PRESSENTIMENTO
Naquele dia, que embora ele ainda não soubesse, seria diferente e mudaria o rumo de sua vida para sempre, Santiago acordou com um pressentimento por ele considerado bobo, uma tolice de quem já passou dos setenta e começa a valorizar mais a vida. E teve o sonho, melhor dizendo, o pesadelo que o acordou suando no meio da madrugada. Mas sonhos, pensou ele, não passam de devaneios das mentes ociosas. Sonhos e pressentimentos, isto é, bobagens e devaneios nada significam na prática certamente. Mas ele pensava assim para convencer a si mesmo, no fundo uma pontinha de receio se instalou no seu coração.
Aos setenta e cinco anos de idade, Santiago viveu a realidade da metade do século vinte e continuava personagem viva do século vinte e um. Testemunhara o nascimento dos Beatles, o surgimento da mini saia, a fundação de Brasília, a revolução de 64, a descoberta da pílula anticoncepcional, os atos terroristas da esquerda, a queda do muro de Berlim, a tv em preto e branco ficar colorida etc e etc. No novo século aberto à humanidade lá estava ele acompanhando todas as mudanças e transformações sociais, climáticas e políticas.
Aposentado, pai de cinco filhos e avô de oito netos, enviuvara aos setenta anos quando um acidente vascular cerebral levou sua companheira para a eternidade. Desde então, com a saída do último filho em busca da própria vida, passou a viver sozinho num condomínio fechado, cuidando de tudo no apartamento, inclusive cozinhando, pondo a roupa na máquina de lavar e demais tarefas do cotidiano. Os filhos tentaram de tudo para ele contratar uma empregada, mas Santiago preferia a liberdade de fazer as coisas do seu jeito, por isso bateu pé e rejeitou a ideia.

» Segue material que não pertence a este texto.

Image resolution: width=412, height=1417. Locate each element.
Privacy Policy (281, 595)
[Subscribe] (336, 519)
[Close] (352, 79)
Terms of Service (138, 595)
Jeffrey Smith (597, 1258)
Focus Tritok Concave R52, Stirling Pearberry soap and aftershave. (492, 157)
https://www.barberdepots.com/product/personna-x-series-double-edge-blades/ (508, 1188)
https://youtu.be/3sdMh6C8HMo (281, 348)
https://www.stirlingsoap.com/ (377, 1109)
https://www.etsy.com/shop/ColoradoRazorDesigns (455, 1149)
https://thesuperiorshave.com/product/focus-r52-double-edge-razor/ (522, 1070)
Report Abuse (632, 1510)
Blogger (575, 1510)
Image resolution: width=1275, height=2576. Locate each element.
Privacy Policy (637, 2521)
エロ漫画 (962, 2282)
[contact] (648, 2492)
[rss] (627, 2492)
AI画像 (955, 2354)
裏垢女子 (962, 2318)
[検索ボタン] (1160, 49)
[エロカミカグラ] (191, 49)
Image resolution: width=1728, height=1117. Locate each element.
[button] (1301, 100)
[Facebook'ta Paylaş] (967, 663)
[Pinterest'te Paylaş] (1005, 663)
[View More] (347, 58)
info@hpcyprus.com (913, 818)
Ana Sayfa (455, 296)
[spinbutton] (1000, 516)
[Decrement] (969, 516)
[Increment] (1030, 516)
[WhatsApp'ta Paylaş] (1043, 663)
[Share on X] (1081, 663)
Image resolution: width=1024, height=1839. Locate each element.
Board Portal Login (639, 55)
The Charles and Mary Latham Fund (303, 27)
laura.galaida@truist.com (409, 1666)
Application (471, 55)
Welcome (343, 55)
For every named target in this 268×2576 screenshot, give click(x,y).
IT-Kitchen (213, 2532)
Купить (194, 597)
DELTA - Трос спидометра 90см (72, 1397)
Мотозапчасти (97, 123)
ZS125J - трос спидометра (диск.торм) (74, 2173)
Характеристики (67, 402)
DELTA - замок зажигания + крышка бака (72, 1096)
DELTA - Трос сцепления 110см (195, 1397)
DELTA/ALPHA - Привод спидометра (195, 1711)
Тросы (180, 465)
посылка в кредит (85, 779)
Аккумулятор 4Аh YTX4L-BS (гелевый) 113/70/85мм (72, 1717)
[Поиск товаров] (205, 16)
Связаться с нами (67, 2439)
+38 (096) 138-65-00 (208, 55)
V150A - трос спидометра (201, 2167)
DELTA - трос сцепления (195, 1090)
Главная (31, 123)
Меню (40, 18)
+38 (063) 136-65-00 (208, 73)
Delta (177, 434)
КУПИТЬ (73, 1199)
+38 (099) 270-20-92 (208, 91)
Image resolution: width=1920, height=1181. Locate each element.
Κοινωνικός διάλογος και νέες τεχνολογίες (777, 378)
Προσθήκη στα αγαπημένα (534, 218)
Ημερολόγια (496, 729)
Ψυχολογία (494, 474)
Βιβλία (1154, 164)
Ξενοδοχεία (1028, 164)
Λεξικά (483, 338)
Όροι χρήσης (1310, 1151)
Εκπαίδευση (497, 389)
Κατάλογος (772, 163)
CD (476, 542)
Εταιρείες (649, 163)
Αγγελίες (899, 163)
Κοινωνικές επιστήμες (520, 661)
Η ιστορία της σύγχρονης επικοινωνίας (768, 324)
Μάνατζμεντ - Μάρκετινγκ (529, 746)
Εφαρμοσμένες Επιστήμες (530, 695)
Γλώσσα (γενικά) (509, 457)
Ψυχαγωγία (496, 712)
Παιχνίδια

Nos fins de semana costumava encontrar os amigos no shopping para almoçar e bater aquele papo descontraído, assistir a um filme para se distrair e regressar para casa no começo da noite. Ele mesmo dirigia seu prisma ano 2018 com o cuidado e a destreza de mais de quarenta anos como motorista amador.
Porém, ele lembrou depois, no domingo do pressentimento e do pesadelo, ao sair do shopping e adiante parar no sinal vermelho, a moto com dois sujeitos que viu atrás de seu carro acelerou e o carona saltou já de arma em punho. Sem pensar duas vezes, Santiago engatou a marcha e saiu numa louca disparada, sob os olhares dos poucos transeuntes e o ardor de raiva do assaltante, que imediatamente subiu na moto cujo piloto desembestou atrás do prisma louco de ódio e decepção por ter sido enganado pelo velhote.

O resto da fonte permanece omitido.